Work to complete -
Recast the lines of the items below as a numbered list, leaving out blank lines.

Source material -
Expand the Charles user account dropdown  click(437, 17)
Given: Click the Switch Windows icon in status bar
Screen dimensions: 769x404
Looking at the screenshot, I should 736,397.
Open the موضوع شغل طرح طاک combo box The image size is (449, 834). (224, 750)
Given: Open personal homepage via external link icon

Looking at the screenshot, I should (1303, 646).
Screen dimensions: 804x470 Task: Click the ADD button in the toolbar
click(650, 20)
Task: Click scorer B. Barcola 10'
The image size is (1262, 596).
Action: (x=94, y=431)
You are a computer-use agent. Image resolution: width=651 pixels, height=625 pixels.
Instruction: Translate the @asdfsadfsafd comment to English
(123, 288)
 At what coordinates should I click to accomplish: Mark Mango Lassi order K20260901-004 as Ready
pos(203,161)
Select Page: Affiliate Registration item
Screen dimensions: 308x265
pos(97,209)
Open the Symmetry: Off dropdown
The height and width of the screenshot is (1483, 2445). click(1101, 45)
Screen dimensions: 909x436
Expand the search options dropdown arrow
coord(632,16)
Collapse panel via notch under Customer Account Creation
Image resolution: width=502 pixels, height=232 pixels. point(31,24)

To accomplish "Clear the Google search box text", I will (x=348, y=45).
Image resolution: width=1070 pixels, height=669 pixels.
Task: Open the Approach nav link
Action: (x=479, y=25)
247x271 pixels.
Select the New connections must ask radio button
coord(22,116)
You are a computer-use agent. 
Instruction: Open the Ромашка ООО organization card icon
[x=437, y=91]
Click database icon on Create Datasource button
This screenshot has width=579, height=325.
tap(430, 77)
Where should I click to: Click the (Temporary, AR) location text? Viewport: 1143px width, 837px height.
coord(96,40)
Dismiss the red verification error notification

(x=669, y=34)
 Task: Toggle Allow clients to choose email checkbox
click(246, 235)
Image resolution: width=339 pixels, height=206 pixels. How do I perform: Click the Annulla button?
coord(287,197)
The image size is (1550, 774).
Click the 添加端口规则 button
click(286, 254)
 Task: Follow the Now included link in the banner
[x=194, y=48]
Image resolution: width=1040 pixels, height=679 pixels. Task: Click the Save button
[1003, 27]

Full response -
1. Expand the Charles user account dropdown  click(437, 17)
2. Given: Click the Switch Windows icon in status bar
3. Screen dimensions: 769x404
4. Looking at the screenshot, I should 736,397.
5. Open the موضوع شغل طرح طاک combo box The image size is (449, 834). (224, 750)
6. Given: Open personal homepage via external link icon
7. Looking at the screenshot, I should (1303, 646).
8. Screen dimensions: 804x470 Task: Click the ADD button in the toolbar
9. click(650, 20)
10. Task: Click scorer B. Barcola 10'
11. The image size is (1262, 596).
12. Action: (x=94, y=431)
13. You are a computer-use agent. Image resolution: width=651 pixels, height=625 pixels.
14. Instruction: Translate the @asdfsadfsafd comment to English
15. (123, 288)
16.  At what coordinates should I click to accomplish: Mark Mango Lassi order K20260901-004 as Ready
17. pos(203,161)
18. Select Page: Affiliate Registration item
19. Screen dimensions: 308x265
20. pos(97,209)
21. Open the Symmetry: Off dropdown
22. The height and width of the screenshot is (1483, 2445). click(1101, 45)
23. Screen dimensions: 909x436
24. Expand the search options dropdown arrow
25. coord(632,16)
26. Collapse panel via notch under Customer Account Creation
27. Image resolution: width=502 pixels, height=232 pixels. point(31,24)
28. To accomplish "Clear the Google search box text", I will (x=348, y=45).
29. Image resolution: width=1070 pixels, height=669 pixels.
30. Task: Open the Approach nav link
31. Action: (x=479, y=25)
32. 247x271 pixels.
33. Select the New connections must ask radio button
34. coord(22,116)
35. You are a computer-use agent. 
36. Instruction: Open the Ромашка ООО organization card icon
37. [x=437, y=91]
38. Click database icon on Create Datasource button
39. This screenshot has width=579, height=325.
40. tap(430, 77)
41. Where should I click to: Click the (Temporary, AR) location text? Viewport: 1143px width, 837px height.
42. coord(96,40)
43. Dismiss the red verification error notification
44. (x=669, y=34)
45.  Task: Toggle Allow clients to choose email checkbox
46. click(246, 235)
47. Image resolution: width=339 pixels, height=206 pixels. How do I perform: Click the Annulla button?
48. coord(287,197)
49. The image size is (1550, 774).
50. Click the 添加端口规则 button
51. click(286, 254)
52.  Task: Follow the Now included link in the banner
53. [x=194, y=48]
54. Image resolution: width=1040 pixels, height=679 pixels. Task: Click the Save button
55. [1003, 27]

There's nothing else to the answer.